対抗はピーカンパイ(2番)。帳面1位評価に対して4番人気7.3倍。最新着順は2着で、直前4走は9→5→4→2と浮上してきた上昇気流だ。3着内率は0.25とやや控えめだが、着順の流れが上向きだ。
穴として名指しするのはアグネス(11番)とベールドゥフィーユ(10番)だ。アグネスは10番人気16.8倍、帳面5位、差は5。近走3着内率0.4——10位人気でこの数字は「誰も見ていない」に等しい。ベールドゥフィーユは12番人気19.2倍、帳面6位、差6。最新着順3着、直前には2着もある。3着内率は同じく0.4。着順のブレは大きいが、3着以内に顔を出す力は本物だ。この二頭を今日の本命と掛け合わせる。

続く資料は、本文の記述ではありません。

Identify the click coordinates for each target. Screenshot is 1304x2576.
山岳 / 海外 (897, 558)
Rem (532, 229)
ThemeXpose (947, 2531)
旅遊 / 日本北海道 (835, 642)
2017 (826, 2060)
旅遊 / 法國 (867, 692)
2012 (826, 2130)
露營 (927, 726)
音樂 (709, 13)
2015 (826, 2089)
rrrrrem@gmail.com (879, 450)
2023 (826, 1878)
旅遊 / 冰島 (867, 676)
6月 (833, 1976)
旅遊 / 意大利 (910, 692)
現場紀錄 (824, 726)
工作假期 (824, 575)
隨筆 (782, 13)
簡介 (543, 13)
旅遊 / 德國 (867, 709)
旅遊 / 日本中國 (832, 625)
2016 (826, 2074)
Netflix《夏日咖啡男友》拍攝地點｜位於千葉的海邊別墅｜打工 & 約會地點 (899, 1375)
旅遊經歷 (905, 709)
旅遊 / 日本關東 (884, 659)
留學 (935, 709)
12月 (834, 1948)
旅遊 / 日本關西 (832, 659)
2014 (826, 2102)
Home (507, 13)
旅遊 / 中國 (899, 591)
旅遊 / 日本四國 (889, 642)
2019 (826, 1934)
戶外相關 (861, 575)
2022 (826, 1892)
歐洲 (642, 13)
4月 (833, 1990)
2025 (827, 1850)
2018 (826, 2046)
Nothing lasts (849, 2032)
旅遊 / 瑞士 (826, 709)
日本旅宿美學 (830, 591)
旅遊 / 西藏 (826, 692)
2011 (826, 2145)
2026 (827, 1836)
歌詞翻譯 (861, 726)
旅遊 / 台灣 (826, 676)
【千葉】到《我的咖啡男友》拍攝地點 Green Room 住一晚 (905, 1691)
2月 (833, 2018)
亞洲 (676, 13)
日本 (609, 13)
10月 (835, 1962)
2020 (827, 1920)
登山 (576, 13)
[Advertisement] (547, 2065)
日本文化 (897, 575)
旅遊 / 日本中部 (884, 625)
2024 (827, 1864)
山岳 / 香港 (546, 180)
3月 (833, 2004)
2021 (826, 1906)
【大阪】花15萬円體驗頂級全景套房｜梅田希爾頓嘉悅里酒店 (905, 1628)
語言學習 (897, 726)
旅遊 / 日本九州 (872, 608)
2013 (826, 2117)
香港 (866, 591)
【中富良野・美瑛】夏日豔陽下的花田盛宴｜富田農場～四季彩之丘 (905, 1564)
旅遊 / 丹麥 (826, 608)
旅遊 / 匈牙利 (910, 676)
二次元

▼堅実——ラスブリサス複勝、ピーカンパイ複勝(2点)。そこそこ当たるが配当は薄い。懐を守る層だ。
▼妙味——ラスブリサス×アグネスのワイド、ラスブリサス×ベールドゥフィーユのワイド(2点)。月に一度取れれば御の字、当たれば二桁倍もある。
▼夢——三連複7-2-11(ラスブリサス・ピーカンパイ・アグネス)1点。めったに来ない。来た時だけ大きい。夢は百円で十分だ。
当たるとは請け合わない。儲かると言う予想家は信用するな。こちらが言えるのは帳面の裏に筋があること、それだけだ。乗るかは各自で決めろ。